Plus, discover the easy keys to making decisions with confidence — and zero regrets

Quitting. Exiting stage left. Throwing in the towel. No matter what you call it, giving up on something that simply isn’t working for you takes, well, courage. But how to know when it’s time to quit can be tricky. Whether you’re debating if you should change jobs or shift gears in your personal life, we asked top psychologists how to walk away with grit and grace — and how to forge a new, more fulfilling path.

Why quitting can be a good for you

We tend to put a lot of effort into persisting, but sometimes all that striving is merely “skin-deep resilience,” says world-renowned resilience expert Michael Ungar, Ph.D., author of The Limits of Resilience.

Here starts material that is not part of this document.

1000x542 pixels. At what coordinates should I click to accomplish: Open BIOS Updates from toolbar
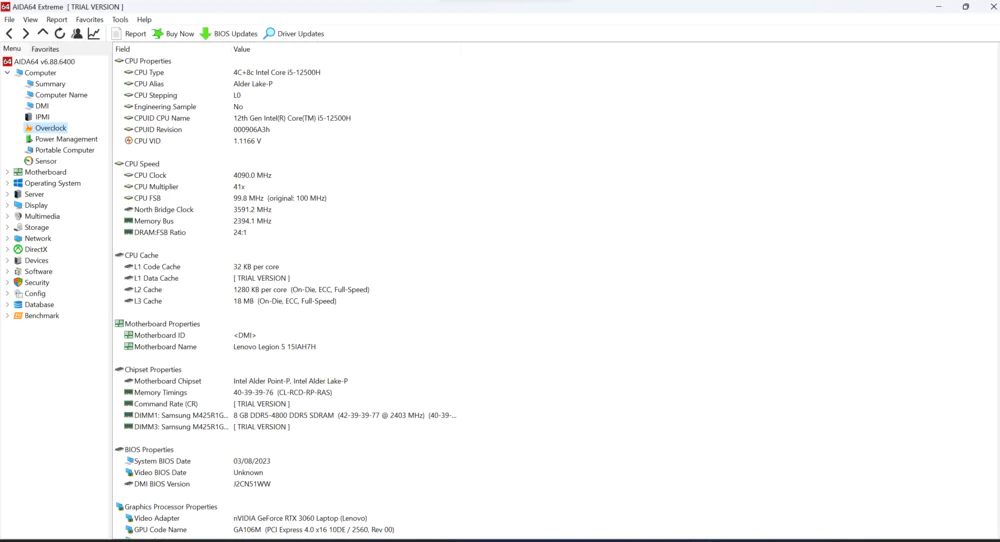229,34
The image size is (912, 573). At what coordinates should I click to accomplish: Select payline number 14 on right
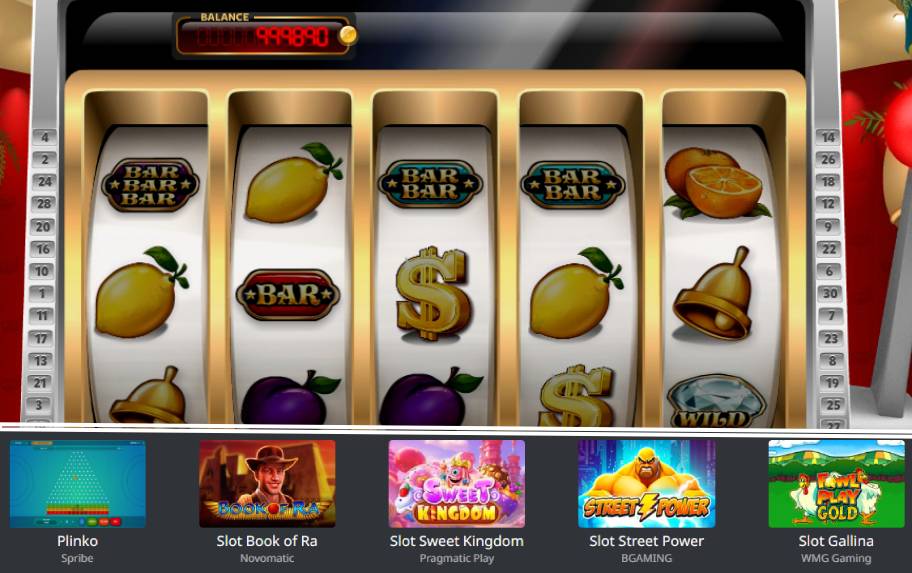point(828,137)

He encourages us to look deeper at the cost of our “keep going” mentality. “Persevering, no matter the cost, can take a toll on us psychologically, physically and can even affect our relationships, if we become burned out and ‘unavailable’ for the happier moments in our lives,” he explains.

Indeed, quitting can be downright healthy, adds psychologist Holly Parker, Ph.D., who teaches The Psychology of Close Relationships at Harvard University. “The ability to walk away is connected to cognitive flexibility, the capacity to recognize when we’re doing something that isn’t working and start fresh.” In other words, don’t beat yourself up for yearning to stop something that no longer serves you, because moving on means you’re adaptable.

Keep reading for 5 ways to gauge how to know when it’s time to quit, closing one door and opening another to new opportunities.

1. Gauge your ‘quitting threshold’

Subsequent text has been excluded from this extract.